I'm tired of being dependent on people for anything - comfort, support, and love. It's all temporary and I know it. The only people I could fathom shedding watery bullets on my behalf is my mother and brother. I've drawn a line between them and the rest of the people on this earth.
I know that no one will stick around forever and everything I feel will forever remain one-sided. Always. It's plainly easier to stop tripping over myself when it comes to having high expectations from friends, no matter how close.
Recently, going to sleep has been difficult, especially on school days. On weekends, I stay up until I get tired and sleep a good 10 hours but on school days, I force myself to sleep and think. That ruins me. I cuddle with my red teddy bear (V-Day present from my mom) because all my pillows are freaking gross and stare onto the empty bed across from me. I cry nearly every night. Life just 'aint fair.

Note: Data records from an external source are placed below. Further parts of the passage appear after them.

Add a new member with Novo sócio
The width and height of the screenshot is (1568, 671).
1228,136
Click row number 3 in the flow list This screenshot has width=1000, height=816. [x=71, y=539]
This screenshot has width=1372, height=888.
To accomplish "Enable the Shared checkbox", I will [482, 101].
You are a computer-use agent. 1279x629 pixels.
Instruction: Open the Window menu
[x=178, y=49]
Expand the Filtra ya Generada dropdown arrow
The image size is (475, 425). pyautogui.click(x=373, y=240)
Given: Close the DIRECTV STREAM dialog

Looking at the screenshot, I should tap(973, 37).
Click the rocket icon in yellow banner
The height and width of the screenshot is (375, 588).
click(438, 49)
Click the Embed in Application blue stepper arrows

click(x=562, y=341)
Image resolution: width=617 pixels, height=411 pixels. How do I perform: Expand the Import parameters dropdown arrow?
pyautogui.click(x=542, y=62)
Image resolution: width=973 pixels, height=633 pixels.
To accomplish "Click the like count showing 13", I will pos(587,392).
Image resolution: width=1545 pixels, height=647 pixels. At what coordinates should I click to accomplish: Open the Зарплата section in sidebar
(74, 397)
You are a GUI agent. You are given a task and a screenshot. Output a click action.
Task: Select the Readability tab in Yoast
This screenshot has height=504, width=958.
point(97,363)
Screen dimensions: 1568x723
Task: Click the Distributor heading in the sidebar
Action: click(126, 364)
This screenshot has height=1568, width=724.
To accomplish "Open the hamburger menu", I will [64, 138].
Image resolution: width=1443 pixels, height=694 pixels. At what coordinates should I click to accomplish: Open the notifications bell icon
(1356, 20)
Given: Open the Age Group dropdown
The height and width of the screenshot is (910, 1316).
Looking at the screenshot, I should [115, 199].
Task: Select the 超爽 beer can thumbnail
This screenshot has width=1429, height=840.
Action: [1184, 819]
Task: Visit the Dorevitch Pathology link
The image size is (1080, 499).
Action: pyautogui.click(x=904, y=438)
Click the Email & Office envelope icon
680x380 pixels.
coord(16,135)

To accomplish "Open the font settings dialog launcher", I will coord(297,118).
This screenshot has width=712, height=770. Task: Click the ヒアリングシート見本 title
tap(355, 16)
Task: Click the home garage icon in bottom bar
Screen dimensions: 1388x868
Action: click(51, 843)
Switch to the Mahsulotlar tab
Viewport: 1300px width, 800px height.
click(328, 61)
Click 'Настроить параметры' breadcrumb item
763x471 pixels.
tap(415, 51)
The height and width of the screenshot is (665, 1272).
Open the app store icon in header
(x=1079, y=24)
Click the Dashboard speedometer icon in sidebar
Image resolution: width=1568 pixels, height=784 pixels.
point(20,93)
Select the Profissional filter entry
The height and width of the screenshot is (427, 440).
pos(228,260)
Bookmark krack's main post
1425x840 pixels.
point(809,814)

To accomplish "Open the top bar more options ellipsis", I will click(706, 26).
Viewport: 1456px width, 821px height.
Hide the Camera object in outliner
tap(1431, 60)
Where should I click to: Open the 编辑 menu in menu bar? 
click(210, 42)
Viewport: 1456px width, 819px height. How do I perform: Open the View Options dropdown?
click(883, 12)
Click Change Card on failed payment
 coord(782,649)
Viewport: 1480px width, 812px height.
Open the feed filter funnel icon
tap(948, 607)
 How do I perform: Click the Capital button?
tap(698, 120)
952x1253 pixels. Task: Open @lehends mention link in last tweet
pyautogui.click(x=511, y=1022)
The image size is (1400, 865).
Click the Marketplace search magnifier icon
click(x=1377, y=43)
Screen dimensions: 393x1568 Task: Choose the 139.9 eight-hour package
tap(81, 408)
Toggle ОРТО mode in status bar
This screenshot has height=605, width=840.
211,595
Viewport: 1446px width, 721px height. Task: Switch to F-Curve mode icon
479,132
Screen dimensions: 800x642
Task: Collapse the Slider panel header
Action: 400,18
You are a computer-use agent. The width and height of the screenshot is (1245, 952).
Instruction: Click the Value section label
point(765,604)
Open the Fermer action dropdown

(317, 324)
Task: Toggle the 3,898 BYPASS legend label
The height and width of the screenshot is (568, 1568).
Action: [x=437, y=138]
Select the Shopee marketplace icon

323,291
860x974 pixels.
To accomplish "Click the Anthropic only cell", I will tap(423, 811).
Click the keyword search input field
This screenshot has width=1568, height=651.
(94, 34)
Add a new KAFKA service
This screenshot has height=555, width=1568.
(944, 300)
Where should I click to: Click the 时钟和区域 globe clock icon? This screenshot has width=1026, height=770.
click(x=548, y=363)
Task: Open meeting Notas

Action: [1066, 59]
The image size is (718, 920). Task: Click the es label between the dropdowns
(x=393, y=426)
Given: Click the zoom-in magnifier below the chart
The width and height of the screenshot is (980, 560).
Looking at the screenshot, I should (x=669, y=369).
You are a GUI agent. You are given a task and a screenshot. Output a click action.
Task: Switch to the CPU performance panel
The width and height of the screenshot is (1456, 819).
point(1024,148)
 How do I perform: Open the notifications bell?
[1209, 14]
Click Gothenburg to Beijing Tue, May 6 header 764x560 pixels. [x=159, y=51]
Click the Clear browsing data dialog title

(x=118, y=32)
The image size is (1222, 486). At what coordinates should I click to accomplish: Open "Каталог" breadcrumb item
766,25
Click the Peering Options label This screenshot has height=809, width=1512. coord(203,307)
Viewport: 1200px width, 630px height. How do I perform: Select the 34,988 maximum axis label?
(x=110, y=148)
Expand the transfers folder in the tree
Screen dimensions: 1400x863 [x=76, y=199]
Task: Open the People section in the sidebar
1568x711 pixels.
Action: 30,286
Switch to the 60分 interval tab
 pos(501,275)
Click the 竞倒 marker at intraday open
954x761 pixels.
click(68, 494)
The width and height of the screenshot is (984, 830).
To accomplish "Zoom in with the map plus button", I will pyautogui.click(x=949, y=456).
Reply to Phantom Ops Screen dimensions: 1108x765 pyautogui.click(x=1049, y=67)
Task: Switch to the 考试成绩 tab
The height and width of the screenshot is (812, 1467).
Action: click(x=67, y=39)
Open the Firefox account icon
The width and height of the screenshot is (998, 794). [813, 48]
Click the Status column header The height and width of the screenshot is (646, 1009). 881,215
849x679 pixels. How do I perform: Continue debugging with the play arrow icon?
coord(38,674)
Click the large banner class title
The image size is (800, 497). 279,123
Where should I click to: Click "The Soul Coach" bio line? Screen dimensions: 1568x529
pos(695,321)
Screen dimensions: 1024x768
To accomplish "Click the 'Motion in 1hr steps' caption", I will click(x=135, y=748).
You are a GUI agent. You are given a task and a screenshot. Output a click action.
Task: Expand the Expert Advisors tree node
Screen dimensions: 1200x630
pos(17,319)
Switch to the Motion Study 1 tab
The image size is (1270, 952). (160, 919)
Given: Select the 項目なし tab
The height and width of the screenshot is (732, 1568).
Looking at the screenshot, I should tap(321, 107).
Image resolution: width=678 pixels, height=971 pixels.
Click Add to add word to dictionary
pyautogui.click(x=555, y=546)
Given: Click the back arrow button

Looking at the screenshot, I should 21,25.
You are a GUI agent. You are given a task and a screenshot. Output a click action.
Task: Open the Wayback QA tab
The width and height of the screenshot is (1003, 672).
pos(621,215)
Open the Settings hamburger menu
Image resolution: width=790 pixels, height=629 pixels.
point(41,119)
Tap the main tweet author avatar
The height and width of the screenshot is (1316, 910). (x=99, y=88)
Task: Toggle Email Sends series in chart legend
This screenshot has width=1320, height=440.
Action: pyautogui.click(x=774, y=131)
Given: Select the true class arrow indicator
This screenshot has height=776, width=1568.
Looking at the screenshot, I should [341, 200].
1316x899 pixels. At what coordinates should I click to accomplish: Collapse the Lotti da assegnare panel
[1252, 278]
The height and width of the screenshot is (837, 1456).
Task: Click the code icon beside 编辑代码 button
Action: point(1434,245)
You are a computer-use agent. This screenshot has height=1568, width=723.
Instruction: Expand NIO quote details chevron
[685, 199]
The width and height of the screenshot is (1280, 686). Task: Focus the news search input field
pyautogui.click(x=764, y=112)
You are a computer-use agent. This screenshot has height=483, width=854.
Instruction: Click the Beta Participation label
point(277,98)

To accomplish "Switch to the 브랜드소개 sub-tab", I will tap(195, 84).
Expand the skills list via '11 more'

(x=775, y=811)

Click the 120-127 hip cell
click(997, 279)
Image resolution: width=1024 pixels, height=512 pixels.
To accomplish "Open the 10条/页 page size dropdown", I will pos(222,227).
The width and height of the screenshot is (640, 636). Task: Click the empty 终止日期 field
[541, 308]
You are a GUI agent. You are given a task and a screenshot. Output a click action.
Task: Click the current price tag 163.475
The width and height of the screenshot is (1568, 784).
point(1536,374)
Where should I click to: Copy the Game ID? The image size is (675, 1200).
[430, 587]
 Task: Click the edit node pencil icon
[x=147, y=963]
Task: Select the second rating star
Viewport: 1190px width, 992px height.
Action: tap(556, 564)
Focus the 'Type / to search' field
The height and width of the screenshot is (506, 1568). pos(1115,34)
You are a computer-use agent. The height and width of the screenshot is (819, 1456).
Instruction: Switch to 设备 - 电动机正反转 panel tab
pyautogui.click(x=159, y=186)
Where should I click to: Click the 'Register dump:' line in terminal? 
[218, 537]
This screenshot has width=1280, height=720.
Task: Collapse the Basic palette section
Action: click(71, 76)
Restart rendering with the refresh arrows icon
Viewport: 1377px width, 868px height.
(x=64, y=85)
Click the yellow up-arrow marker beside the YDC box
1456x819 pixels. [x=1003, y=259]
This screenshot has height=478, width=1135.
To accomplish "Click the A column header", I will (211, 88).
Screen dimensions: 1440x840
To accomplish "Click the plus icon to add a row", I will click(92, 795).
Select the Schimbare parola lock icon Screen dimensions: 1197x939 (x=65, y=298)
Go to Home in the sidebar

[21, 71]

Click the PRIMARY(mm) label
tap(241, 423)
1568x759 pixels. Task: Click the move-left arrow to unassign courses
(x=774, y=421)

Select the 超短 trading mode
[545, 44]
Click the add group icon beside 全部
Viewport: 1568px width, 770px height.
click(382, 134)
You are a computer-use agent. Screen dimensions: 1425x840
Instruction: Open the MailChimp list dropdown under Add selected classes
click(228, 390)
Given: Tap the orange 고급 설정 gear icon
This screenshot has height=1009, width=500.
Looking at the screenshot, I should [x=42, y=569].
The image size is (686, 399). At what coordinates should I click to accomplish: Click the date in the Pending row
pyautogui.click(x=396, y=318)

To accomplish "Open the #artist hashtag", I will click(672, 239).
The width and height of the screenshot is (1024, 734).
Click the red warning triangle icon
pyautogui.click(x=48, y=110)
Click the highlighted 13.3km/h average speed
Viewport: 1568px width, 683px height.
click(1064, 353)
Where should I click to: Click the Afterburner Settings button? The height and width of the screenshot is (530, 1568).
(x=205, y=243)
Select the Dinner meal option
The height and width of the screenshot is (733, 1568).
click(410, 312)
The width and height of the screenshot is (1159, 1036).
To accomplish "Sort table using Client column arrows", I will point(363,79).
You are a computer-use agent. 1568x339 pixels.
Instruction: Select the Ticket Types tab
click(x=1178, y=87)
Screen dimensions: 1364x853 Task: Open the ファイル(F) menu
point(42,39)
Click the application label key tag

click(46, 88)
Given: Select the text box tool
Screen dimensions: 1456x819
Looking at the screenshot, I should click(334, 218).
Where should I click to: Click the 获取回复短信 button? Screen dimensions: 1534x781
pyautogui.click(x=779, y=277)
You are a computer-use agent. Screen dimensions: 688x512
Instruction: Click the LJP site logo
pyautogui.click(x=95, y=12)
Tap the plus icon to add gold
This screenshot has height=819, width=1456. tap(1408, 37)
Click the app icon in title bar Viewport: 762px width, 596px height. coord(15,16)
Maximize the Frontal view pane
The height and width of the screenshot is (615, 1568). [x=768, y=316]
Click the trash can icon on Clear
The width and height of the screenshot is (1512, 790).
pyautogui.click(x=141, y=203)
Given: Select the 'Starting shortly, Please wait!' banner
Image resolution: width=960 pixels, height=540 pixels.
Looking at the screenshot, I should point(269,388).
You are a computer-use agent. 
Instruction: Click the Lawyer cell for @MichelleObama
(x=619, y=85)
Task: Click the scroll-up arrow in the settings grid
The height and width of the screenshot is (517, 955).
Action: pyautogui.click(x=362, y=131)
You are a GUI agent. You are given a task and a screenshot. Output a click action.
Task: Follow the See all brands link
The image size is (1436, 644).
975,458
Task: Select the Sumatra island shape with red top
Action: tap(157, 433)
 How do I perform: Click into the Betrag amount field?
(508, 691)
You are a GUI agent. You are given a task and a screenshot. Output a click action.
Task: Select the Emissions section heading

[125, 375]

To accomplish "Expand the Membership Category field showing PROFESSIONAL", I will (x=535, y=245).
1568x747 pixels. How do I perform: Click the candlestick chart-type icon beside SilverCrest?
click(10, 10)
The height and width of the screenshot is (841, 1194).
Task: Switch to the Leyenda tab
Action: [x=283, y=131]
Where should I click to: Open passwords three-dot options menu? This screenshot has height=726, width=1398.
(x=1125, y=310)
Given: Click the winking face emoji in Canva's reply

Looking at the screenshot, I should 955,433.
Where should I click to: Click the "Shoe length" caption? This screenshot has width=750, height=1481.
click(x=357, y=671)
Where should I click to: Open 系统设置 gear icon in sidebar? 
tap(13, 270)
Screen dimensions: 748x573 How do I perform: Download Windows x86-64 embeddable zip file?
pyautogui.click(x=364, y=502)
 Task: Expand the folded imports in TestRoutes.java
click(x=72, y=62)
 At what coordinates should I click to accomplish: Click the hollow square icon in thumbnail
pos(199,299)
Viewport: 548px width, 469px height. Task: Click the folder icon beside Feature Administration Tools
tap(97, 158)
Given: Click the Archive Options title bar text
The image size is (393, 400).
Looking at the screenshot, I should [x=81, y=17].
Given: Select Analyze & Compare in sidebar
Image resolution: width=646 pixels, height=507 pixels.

Then, I listen to the radio, I leave it on classical music and sometimes the radio people talk about world events. It's interesting.
I fall asleep. Sometimes I don't think I dream. I consider sleeping a nice little blackout until I wake up because I don't dream.
School is my happiness. I have friends there and I'm good at the work. Plus, since I like poems, I am planning to submit one to the school's writing contest. >_<;
Oh dear, this is quite lengthy. *sigh* And no one is going to read it...Whoo effing hoo.


Edit. On the Dec. 6th
There's a freakin' reason I don't have best friends. I let people down, people let me down and there will ever be this crack that keeps us from that dear bond. I am losing people that I thought were dear friends because I can't talk to them and they stop talking to me. At least, that is what a few of my very few good friends are doing. It's so frustrating. I feel like I'm losing everyone I care about at once.
I'm starting to think the only person on this earth I can depend on invariably is my mom. At the very least, I have one person but she likes to bring up death a lot. I hate thinking of losing her. It breaks my crooked heart but she doesn't know. I don't let people know things like that. It wouldn't make a difference to how often she'd say it.
Plus, I have been getting these very minor headaches and my mom's working more, which means I'm alone more often. I don't
mind it, I just wish it didn't make me feel as internally alone as I am.